Like marriages, business partnerships can wreak havoc when they fracture. Some tips for creating happier unions.

Increasingly, B.C. entrepreneurs are partnering to open businesses, and it only makes sense, since the sum is often greater than the two halves. But as with marriages, partnerships can go bad and the results can be as cataclysmic as any divorce.


 

The Problem


For nine years Diana Sillery, a former personal trainer to athletes, co-owned a Whistler spa with a partner. The two were strangers before they got together to launch this venture, but when they were introduced they immediately clicked. After meeting and 
hatching their idea, they went to a business coach to assess their partnership potential and were told they were a model partnership.


The business grew and at one point had 40 employees. But competition began heating up and profits started to slide. As Sillery tells it, her partner – whom she declines to name due to ongoing litigation – 
suddenly disappeared without a word in 2008, and Sillery soon learned she had decamped to Australia. Sillery was left with a pile of IOUs, and even worse, her own family had invested in the business and she felt a moral obligation to return the capital.


Sillery was fighting a tough battle in a changing market and at the same time her two young children required more of her time. She didn’t have the energy to take on the task of rebuilding a business alone. Sillery closed the spa in spring of 2009. 

 


The Solution


Sillery spent the ensuing year in her Squamish home being a mom, working part time, volunteering and ruminating over the events. The closure was 
brutal both financially and emotionally, especially since she had continued taking investments until the final days. 


Looking back, she says the signs the partnership was unravelling were there for some time.

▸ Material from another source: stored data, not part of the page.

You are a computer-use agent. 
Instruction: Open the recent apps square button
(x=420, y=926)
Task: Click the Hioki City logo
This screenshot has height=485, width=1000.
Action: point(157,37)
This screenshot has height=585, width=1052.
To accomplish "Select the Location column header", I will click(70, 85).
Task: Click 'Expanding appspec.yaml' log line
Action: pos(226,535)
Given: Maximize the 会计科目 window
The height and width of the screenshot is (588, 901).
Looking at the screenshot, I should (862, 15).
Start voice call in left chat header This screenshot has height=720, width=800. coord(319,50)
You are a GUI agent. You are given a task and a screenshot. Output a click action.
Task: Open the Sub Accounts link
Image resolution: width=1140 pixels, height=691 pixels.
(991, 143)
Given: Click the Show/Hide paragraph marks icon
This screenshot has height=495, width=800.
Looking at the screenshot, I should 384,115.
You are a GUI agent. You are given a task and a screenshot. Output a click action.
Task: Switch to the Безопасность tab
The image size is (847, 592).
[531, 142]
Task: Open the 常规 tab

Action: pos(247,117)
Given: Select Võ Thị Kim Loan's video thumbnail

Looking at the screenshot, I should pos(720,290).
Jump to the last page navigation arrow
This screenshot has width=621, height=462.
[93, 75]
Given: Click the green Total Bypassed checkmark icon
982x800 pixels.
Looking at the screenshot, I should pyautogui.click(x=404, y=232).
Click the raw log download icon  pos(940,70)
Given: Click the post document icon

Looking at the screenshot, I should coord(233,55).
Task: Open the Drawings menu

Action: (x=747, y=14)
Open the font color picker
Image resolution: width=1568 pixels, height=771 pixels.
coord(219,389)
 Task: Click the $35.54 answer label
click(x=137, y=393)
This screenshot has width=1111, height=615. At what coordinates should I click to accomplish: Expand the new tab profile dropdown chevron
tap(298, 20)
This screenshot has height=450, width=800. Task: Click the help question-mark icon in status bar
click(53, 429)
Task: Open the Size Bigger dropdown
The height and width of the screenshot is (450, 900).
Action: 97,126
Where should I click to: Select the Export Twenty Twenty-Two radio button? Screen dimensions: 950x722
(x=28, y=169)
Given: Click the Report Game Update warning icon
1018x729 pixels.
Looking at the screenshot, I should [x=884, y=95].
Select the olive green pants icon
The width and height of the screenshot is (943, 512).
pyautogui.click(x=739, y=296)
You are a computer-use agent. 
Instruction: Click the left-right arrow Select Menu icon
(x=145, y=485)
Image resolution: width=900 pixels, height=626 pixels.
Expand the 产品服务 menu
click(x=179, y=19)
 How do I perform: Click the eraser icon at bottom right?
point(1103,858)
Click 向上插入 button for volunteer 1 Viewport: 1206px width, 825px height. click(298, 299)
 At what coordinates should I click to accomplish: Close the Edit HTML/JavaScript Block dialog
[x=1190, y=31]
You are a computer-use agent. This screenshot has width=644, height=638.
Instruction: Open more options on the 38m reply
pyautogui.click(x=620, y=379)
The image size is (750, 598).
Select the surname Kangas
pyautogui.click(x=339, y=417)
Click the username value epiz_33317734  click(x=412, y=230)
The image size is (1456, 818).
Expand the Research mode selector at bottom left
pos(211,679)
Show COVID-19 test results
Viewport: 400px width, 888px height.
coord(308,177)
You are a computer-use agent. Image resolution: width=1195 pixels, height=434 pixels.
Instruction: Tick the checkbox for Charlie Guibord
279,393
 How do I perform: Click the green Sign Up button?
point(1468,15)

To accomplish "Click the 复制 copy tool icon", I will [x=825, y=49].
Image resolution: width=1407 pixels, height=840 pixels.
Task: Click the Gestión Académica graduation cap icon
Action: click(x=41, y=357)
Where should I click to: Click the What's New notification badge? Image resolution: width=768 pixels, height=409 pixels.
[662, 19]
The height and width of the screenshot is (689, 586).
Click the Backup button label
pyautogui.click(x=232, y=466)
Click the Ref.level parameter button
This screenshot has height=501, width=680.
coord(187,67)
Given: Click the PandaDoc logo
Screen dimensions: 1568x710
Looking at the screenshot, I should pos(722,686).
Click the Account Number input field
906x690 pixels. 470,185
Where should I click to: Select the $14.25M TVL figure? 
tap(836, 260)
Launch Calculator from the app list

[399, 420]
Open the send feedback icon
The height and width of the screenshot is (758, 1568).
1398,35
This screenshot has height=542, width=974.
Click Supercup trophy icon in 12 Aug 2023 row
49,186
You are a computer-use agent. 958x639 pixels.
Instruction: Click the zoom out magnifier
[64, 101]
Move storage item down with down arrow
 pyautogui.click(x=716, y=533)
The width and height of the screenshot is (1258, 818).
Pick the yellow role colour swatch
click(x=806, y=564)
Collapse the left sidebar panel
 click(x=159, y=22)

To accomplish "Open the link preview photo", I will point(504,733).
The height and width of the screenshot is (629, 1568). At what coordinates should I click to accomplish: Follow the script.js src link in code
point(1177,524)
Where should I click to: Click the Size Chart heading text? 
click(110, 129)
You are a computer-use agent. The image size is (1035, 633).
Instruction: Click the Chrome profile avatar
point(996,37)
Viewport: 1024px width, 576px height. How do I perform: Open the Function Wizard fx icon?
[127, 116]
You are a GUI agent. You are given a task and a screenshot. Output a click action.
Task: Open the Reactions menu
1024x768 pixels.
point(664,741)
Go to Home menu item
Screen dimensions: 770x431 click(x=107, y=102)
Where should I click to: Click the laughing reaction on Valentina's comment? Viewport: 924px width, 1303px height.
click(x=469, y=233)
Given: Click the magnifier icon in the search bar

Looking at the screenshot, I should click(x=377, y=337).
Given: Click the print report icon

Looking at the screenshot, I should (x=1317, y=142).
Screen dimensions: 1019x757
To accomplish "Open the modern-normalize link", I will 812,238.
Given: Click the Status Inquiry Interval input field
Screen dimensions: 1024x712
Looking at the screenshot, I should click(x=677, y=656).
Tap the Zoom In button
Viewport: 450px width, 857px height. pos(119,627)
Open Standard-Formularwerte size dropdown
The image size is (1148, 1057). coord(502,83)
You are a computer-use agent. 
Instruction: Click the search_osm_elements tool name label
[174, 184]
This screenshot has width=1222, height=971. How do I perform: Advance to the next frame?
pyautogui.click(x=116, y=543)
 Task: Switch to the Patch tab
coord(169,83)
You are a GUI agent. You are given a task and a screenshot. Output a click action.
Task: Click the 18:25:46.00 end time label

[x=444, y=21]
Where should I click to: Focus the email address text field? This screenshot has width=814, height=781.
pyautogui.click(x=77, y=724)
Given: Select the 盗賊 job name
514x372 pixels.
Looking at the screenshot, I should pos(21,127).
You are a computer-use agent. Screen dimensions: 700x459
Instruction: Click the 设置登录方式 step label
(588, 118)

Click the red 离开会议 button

As Sillery describes it, her partner was having trouble at home and became increasingly disengaged from the business for more than a year before she left. Even as they were pressed to revive the business, Sillery says, her partner was increasingly uncommunicative and evasive.


The partners had tried other business coaches to no avail. Each time they found one specializing in partnerships, Sillery says, her partner would eventually drop out of the process. Sillery now believes that she was preparing to leave. 


Eventually, Sillery’s only solution was to put it behind her as best she could and move on. Like someone at the end of a marriage, she engaged in deep self-understanding sessions. She realized her life’s purpose is to educate and help people. She is now studying for her certification as a financial adviser.


Her mission has become helping people in other business partnerships avoid similar situations. The suggestions she offers below may or may not have staved off the collapse of her own business, but they could certainly help anyone who is thinking of forming a partnership. 

 

Lessons


• Do your homework. A partnership is a huge commitment and partners must complement each other. When thinking of a potential partnership, take off your personal hat and study the situation strictly from a business point of view.

• Get a written partnership agreement. The agreement should outline roles and procedures. It should definitely include a buy-sell agreement to prevent a partner from simply pulling out.


• Pay attention. Partnerships need constant work. Partners should schedule regular reviews and 
hold each other accountable for their actions. They can also discuss plans and personal feelings about the business.